Content starts

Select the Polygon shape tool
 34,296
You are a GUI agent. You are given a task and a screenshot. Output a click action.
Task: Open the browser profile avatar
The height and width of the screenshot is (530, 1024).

Content ends

*What the task requires*
Give back the records above, character for character.

*Result below*
Select the Polygon shape tool
 34,296
You are a GUI agent. You are given a task and a screenshot. Output a click action.
Task: Open the browser profile avatar
The height and width of the screenshot is (530, 1024).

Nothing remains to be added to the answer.